I eventually pursued a PhD in bioinformatics and integrative genomics at Harvard University so that I could not only consume scientific resources but also contribute new scientific resources via research. Outside of research, I taught young girls after school about science through hands-on learning, engineering ears to amplify sounds and writing string search algorithms to identify genetic mutations. In one lesson, I asked my students, “What does a scientist look like?” One young girl casually noted how she couldn’t become a scientist because she’s “not a math person.” To encourage her and my other students to envision themselves as scientists, I created personalized picture storybooks depicting each of my students engaging in various scientific disciplines. I further built a website at CuSTEMized.org and wrote software to enable the generation of our personalized picture storybooks on-demand so that others can also have access to this resource, creating impact that has gained recognition from teachers and parents as well as organizations like TEDx and the Nature Research Awards. From my small classroom of 10 to now over 50,000 personalized picture storybooks created, the digital frontier is providing effective avenues for scaling and enhancing the speed and ease of access to these scientific resources to help shape who sees themselves as a scientist.

Now, as an assistant professor of biomedical engineering at Johns Hopkins University, I mentor a team of students to contribute new scientific resources in computational biology, specifically in the analysis of spatially resolved transcriptomics data to better understand how cells are organized within tissues.

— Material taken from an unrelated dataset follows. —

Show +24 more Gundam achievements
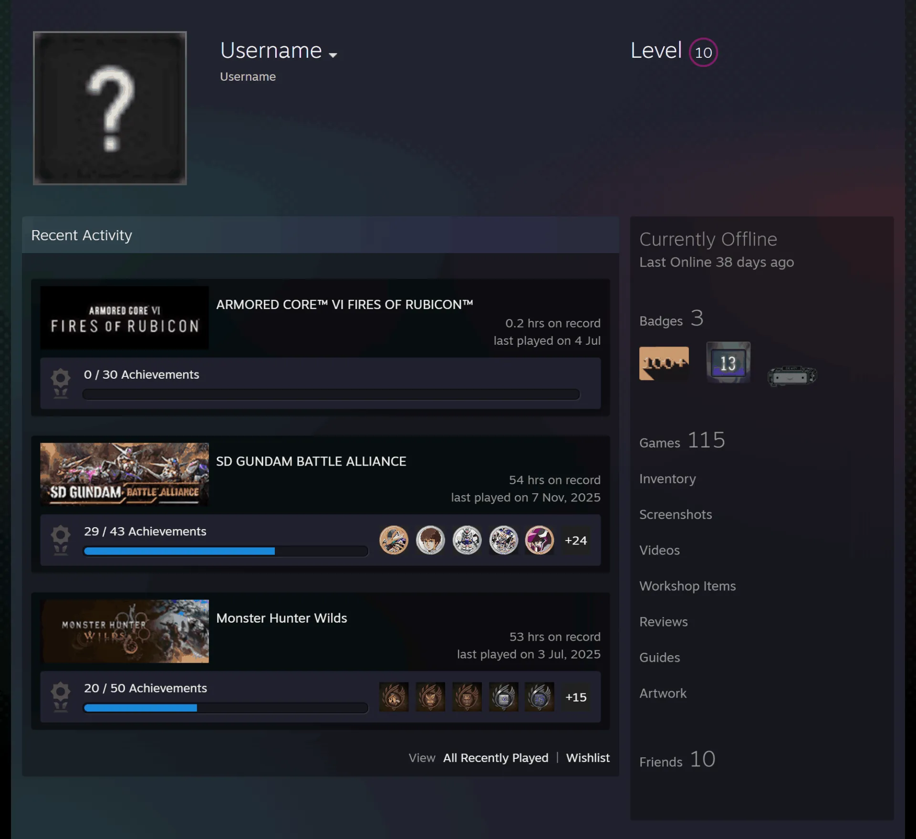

And as I have matured, so has the digital frontier. Numerous digital platforms are now available to enhance access to the scientific resources we’ve created. For example, we recently created a computational tool called STdeconvolve for reference-free deconvolution of such spatially resolved transcriptomics data, which we describe in the form of a scientific paper, made accessible through digital platforms such as bioRxiv. We further made the tool’s source code available as open-source software, made accessible through digital platforms such as GitHub and Bioconductor as well as our own lab website. In addition, we enhance access by sharing code tutorials for using the software on our lab blog as well as video tutorials on YouTube. We still enable access to our work through traditional platforms such as by publishing through peer-reviewed open-access journals such as Nature Communications. Likewise, we still give talks explaining the approach at scientific conferences and seminars. But now, we are also able to expand access by making recordings of these talks available on the Internet. Such expanded access on the digital frontier has further enabled interactivity, providing students with the space to ask questions and seek feedback on their own journeys towards becoming scientists.

As creators of scientific resources, we must work to ensure that what we create is accessible. Enhancing access plays a critical role in ensuring equity towards diversity and inclusion, as making scientific resources accessible means engaging with broader audiences with diverse learning needs, with visual learners watching videos and hands-on learners following tutorials, ultimately to the benefit of all who wish to learn and engage with science. The digital frontier now provides numerous, continuously evolving avenues for enhancing access. And as the digital frontier continues to evolve, so too will traditional platforms have to evolve away from being the gatekeepers of access to scientific resources towards being the curators of scientific resources that ensure discoverability of quality information. To encourage such work in making scientific resources accessible, we must consider how systemic incentive structures, policies, and metrics of productivity can be reevaluated and revised to take such work into consideration. We must further ensure that such work can be sustainably supported by the community for the benefit of the community. Overall, the digital frontier has broadened the available avenues we can take towards enhancing access to scientific resources in shaping the current and next generation of scientists.

So, what does a scientist look like? The answer will be up to all of us.